## [ABOUT THIS TASK]
Below you will find a set of lines. Repeat them all exactly.

**** MATERIAL PROVIDED ****

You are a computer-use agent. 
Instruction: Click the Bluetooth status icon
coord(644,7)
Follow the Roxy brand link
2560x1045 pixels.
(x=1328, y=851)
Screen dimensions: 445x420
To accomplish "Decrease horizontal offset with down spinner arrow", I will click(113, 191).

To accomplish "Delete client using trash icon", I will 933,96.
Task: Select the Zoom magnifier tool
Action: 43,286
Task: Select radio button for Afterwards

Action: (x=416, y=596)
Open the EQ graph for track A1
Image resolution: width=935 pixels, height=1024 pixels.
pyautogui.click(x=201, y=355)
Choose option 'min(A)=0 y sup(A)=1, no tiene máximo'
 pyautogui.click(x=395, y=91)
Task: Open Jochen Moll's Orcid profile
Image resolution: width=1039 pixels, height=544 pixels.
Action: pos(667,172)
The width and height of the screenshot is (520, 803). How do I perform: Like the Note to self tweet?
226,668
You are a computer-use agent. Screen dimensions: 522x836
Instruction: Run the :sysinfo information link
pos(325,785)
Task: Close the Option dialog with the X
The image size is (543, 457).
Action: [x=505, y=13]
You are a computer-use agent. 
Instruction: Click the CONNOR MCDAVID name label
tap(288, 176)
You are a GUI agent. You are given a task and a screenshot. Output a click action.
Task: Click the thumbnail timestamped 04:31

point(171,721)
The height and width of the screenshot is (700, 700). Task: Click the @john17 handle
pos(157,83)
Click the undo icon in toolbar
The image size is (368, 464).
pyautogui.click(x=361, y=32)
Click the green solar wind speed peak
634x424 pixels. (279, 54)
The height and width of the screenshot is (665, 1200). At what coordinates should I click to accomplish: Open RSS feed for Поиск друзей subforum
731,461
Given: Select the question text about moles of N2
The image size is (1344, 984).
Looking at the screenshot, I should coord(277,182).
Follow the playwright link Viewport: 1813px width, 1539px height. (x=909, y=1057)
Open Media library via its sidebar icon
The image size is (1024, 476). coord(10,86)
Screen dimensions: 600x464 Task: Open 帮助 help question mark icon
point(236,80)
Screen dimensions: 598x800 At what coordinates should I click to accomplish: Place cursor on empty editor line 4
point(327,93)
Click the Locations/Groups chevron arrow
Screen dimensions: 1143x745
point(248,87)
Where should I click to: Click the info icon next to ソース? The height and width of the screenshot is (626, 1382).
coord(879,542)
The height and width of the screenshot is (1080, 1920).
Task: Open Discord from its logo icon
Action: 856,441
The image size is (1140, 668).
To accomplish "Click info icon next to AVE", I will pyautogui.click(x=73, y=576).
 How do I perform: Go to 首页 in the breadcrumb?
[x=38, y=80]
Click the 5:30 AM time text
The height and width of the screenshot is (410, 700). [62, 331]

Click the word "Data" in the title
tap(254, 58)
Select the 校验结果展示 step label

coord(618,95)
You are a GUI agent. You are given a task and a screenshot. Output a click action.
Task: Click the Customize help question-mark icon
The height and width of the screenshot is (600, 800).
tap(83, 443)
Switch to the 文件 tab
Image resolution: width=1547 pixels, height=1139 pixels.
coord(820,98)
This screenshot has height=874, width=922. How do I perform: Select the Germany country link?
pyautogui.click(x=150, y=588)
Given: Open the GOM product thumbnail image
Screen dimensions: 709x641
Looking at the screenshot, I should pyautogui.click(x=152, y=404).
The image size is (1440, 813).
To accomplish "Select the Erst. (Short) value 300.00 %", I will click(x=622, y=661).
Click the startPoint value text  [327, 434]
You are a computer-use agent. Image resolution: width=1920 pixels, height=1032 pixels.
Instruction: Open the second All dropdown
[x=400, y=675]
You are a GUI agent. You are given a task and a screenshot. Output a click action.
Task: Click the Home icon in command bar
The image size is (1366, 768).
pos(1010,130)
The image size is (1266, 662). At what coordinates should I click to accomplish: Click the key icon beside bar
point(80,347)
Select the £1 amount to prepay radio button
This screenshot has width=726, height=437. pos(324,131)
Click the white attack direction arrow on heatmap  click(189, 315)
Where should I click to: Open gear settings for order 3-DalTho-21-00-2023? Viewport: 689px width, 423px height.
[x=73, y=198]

****

## [SOLUTION]
You are a computer-use agent. 
Instruction: Click the Bluetooth status icon
coord(644,7)
Follow the Roxy brand link
2560x1045 pixels.
(x=1328, y=851)
Screen dimensions: 445x420
To accomplish "Decrease horizontal offset with down spinner arrow", I will click(113, 191).

To accomplish "Delete client using trash icon", I will 933,96.
Task: Select the Zoom magnifier tool
Action: 43,286
Task: Select radio button for Afterwards

Action: (x=416, y=596)
Open the EQ graph for track A1
Image resolution: width=935 pixels, height=1024 pixels.
pyautogui.click(x=201, y=355)
Choose option 'min(A)=0 y sup(A)=1, no tiene máximo'
 pyautogui.click(x=395, y=91)
Task: Open Jochen Moll's Orcid profile
Image resolution: width=1039 pixels, height=544 pixels.
Action: pos(667,172)
The width and height of the screenshot is (520, 803). How do I perform: Like the Note to self tweet?
226,668
You are a computer-use agent. Screen dimensions: 522x836
Instruction: Run the :sysinfo information link
pos(325,785)
Task: Close the Option dialog with the X
The image size is (543, 457).
Action: [x=505, y=13]
You are a computer-use agent. 
Instruction: Click the CONNOR MCDAVID name label
tap(288, 176)
You are a GUI agent. You are given a task and a screenshot. Output a click action.
Task: Click the thumbnail timestamped 04:31

point(171,721)
The height and width of the screenshot is (700, 700). Task: Click the @john17 handle
pos(157,83)
Click the undo icon in toolbar
The image size is (368, 464).
pyautogui.click(x=361, y=32)
Click the green solar wind speed peak
634x424 pixels. (279, 54)
The height and width of the screenshot is (665, 1200). At what coordinates should I click to accomplish: Open RSS feed for Поиск друзей subforum
731,461
Given: Select the question text about moles of N2
The image size is (1344, 984).
Looking at the screenshot, I should coord(277,182).
Follow the playwright link Viewport: 1813px width, 1539px height. (x=909, y=1057)
Open Media library via its sidebar icon
The image size is (1024, 476). coord(10,86)
Screen dimensions: 600x464 Task: Open 帮助 help question mark icon
point(236,80)
Screen dimensions: 598x800 At what coordinates should I click to accomplish: Place cursor on empty editor line 4
point(327,93)
Click the Locations/Groups chevron arrow
Screen dimensions: 1143x745
point(248,87)
Where should I click to: Click the info icon next to ソース? The height and width of the screenshot is (626, 1382).
coord(879,542)
The height and width of the screenshot is (1080, 1920).
Task: Open Discord from its logo icon
Action: 856,441
The image size is (1140, 668).
To accomplish "Click info icon next to AVE", I will pyautogui.click(x=73, y=576).
 How do I perform: Go to 首页 in the breadcrumb?
[x=38, y=80]
Click the 5:30 AM time text
The height and width of the screenshot is (410, 700). [62, 331]

Click the word "Data" in the title
tap(254, 58)
Select the 校验结果展示 step label

coord(618,95)
You are a GUI agent. You are given a task and a screenshot. Output a click action.
Task: Click the Customize help question-mark icon
The height and width of the screenshot is (600, 800).
tap(83, 443)
Switch to the 文件 tab
Image resolution: width=1547 pixels, height=1139 pixels.
coord(820,98)
This screenshot has height=874, width=922. How do I perform: Select the Germany country link?
pyautogui.click(x=150, y=588)
Given: Open the GOM product thumbnail image
Screen dimensions: 709x641
Looking at the screenshot, I should pyautogui.click(x=152, y=404).
The image size is (1440, 813).
To accomplish "Select the Erst. (Short) value 300.00 %", I will click(x=622, y=661).
Click the startPoint value text  [327, 434]
You are a computer-use agent. Image resolution: width=1920 pixels, height=1032 pixels.
Instruction: Open the second All dropdown
[x=400, y=675]
You are a GUI agent. You are given a task and a screenshot. Output a click action.
Task: Click the Home icon in command bar
The image size is (1366, 768).
pos(1010,130)
The image size is (1266, 662). At what coordinates should I click to accomplish: Click the key icon beside bar
point(80,347)
Select the £1 amount to prepay radio button
This screenshot has width=726, height=437. pos(324,131)
Click the white attack direction arrow on heatmap  click(189, 315)
Where should I click to: Open gear settings for order 3-DalTho-21-00-2023? Viewport: 689px width, 423px height.
[x=73, y=198]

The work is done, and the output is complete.